One or more aspects relate, in general, to processing within a computing environment, and in particular, to the processing of string or array data within the computing environment.
String data is often scanned to find the first occurrence of a specific condition. For example, in a string compare, two strings are compared producing a result. The comparison is, e.g., a sequential comparison of corresponding characters from each string until a mismatched pair of characters is detected. The result of the string compare is the comparison of the mismatched pair of characters (e.g., less than, greater than, equal to). As a particular example, a set of data of a first string is loaded into a first register and a set of data of a second string is loaded into a second register. A compare is performed of the data in the two registers. A check is made as to whether a specific condition exists, such as a miscompare of corresponding characters from the two registers. If not, a status is set indicating that there are no miscompares, and the next sets of data are loaded into the registers and compared until the end of the strings. However, if the specific condition occurs within a set of data, such as a miscompare, then the next step is to determine the location of the condition.
Typically, for each pair of data sets compared, the compare operation produces a result of all zeros for that pair, if the compare indicates a false result, and all ones for the pair, if the compare indicates a true result relative to the predicate being compared. Then, a determination may be desired as to the location of an occurrence of the specific condition within the result, such as the first miscompare.

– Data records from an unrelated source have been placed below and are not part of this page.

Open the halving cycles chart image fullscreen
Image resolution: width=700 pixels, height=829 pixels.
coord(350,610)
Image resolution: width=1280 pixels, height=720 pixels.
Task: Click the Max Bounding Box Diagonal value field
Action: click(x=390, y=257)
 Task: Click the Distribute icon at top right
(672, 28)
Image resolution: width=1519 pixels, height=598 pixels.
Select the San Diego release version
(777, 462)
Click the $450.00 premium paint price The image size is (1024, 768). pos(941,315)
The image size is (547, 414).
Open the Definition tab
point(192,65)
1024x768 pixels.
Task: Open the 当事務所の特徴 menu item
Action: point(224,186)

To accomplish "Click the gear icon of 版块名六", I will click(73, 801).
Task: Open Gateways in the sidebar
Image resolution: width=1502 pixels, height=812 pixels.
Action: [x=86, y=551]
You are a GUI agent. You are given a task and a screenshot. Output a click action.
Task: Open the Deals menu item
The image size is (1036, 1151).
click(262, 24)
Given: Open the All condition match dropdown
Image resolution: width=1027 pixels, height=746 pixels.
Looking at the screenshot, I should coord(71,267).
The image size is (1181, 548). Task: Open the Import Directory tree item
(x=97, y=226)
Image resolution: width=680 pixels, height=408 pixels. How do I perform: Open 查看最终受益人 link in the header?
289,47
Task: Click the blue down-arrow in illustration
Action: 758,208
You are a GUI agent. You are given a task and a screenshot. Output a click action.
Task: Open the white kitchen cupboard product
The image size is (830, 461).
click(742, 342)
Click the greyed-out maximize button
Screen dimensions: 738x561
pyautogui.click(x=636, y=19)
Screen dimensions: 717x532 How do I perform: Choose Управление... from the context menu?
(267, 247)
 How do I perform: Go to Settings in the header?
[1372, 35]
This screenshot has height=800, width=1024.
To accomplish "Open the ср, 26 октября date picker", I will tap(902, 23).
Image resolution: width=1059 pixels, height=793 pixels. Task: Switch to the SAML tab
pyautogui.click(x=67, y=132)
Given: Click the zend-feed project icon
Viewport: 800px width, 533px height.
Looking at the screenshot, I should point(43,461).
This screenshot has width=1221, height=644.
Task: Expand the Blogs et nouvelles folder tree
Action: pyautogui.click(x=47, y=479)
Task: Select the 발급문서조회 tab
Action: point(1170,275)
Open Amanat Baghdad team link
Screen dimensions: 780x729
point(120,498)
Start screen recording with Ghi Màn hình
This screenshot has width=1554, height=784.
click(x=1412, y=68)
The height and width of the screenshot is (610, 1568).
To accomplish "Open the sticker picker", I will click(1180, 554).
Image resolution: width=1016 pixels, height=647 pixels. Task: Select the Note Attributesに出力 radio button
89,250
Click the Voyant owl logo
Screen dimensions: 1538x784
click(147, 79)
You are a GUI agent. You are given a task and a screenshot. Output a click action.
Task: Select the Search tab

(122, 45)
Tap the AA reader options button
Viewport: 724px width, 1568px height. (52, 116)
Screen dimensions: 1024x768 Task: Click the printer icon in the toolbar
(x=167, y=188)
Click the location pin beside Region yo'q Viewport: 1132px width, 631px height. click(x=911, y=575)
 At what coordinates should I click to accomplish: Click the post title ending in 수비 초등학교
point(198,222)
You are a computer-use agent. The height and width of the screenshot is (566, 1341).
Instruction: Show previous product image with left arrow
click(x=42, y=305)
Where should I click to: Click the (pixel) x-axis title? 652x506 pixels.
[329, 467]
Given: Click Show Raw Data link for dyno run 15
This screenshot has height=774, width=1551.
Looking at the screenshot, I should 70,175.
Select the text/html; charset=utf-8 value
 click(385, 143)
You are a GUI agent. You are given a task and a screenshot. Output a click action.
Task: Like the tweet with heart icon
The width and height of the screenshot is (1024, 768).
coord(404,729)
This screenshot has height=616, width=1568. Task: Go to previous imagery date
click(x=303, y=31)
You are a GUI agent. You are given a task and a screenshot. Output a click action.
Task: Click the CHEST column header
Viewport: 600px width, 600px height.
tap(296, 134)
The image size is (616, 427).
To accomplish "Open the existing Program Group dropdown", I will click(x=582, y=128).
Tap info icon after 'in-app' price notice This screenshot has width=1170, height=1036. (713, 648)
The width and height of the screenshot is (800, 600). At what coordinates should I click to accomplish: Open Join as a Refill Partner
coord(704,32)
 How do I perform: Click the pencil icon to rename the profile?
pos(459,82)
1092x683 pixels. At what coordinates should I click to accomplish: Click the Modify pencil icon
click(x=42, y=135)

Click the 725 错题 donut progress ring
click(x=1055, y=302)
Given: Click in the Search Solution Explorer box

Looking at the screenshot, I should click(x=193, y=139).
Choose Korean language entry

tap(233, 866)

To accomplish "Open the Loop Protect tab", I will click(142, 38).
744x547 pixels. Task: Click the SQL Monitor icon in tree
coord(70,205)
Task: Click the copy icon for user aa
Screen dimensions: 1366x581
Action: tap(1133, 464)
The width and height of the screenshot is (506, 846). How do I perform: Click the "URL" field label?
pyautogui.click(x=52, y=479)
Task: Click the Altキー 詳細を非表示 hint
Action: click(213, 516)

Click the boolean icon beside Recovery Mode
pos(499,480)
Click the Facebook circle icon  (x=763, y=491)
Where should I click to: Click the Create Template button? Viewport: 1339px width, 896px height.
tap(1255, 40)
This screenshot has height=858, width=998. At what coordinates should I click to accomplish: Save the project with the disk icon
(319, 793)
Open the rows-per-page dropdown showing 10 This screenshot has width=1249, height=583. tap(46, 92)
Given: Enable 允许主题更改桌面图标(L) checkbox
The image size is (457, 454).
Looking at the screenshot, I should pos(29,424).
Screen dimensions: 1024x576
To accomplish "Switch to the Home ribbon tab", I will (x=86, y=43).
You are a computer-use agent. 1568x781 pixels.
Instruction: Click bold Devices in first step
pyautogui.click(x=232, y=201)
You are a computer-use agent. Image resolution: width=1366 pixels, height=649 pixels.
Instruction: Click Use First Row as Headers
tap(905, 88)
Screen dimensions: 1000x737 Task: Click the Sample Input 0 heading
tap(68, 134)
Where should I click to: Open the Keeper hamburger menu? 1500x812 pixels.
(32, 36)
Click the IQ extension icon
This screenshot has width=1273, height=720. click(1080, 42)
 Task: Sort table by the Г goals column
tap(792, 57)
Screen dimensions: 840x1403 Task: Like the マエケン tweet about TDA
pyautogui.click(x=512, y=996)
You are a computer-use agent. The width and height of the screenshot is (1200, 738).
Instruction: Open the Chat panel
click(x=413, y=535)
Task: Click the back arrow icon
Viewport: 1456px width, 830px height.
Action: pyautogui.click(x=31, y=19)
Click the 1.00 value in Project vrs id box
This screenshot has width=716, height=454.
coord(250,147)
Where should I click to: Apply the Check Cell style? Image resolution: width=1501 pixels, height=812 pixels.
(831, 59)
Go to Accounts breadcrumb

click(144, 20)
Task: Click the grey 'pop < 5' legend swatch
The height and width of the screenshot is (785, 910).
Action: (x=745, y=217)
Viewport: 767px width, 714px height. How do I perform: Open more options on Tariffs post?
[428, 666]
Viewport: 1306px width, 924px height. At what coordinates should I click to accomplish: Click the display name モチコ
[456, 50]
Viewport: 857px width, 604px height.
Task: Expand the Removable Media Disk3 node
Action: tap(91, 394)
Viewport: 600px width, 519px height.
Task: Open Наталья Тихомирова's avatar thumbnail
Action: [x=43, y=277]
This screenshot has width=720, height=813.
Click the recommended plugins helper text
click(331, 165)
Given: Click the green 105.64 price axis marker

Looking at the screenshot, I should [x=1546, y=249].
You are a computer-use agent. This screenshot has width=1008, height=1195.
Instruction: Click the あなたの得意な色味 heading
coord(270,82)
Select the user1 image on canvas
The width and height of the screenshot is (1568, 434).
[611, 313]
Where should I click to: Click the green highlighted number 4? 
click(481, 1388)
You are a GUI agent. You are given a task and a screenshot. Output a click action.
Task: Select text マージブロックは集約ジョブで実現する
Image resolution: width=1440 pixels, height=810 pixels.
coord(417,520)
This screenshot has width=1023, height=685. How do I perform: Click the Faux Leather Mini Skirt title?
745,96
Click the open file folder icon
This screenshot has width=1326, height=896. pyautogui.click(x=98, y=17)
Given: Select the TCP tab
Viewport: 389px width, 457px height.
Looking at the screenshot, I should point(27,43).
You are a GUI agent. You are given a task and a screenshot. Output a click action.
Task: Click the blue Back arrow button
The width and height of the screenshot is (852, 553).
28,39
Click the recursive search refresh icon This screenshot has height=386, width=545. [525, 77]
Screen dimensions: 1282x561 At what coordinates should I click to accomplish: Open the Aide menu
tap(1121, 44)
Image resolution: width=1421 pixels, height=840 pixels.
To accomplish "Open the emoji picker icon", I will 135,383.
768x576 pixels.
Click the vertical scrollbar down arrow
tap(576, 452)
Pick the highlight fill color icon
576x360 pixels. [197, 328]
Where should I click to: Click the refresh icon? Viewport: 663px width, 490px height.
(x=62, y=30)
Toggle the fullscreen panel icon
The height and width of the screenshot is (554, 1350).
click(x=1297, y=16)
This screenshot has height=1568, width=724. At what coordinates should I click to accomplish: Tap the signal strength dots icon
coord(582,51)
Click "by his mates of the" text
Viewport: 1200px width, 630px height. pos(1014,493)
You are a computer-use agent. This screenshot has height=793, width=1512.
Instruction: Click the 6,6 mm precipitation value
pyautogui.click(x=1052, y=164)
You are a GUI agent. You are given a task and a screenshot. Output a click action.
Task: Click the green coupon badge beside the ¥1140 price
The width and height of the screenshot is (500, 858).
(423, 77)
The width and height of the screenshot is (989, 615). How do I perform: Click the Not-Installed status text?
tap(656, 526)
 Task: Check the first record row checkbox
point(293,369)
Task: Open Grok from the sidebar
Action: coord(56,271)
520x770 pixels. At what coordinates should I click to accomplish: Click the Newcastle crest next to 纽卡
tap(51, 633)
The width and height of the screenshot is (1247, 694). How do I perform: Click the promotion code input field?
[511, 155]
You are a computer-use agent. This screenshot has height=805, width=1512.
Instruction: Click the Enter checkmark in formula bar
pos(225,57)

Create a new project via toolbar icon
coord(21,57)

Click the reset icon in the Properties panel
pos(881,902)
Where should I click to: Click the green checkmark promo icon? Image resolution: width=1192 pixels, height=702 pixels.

In making this determination, all the leading zeros in the result are counted until a non-zero value is reached, and that count is used to determine the location of the condition. However, while a hardware implementation of this is tolerable for general purpose registers (e.g., generally 64-bit or narrower), it is not tolerable when scanning larger, wider layouts, such as 128 bit registers, and beyond. This is especially true where the hardware implementation requires those registers to be split into 64 bit halves due to microarchitectural trade-offs and cycle time constraints. In this situation, it becomes difficult to implement such a bit count across the wide layout registers. Thus, this type of counting is not used in certain processing, like Single Instruction, Multiple Data (SIMD) processing of vector registers.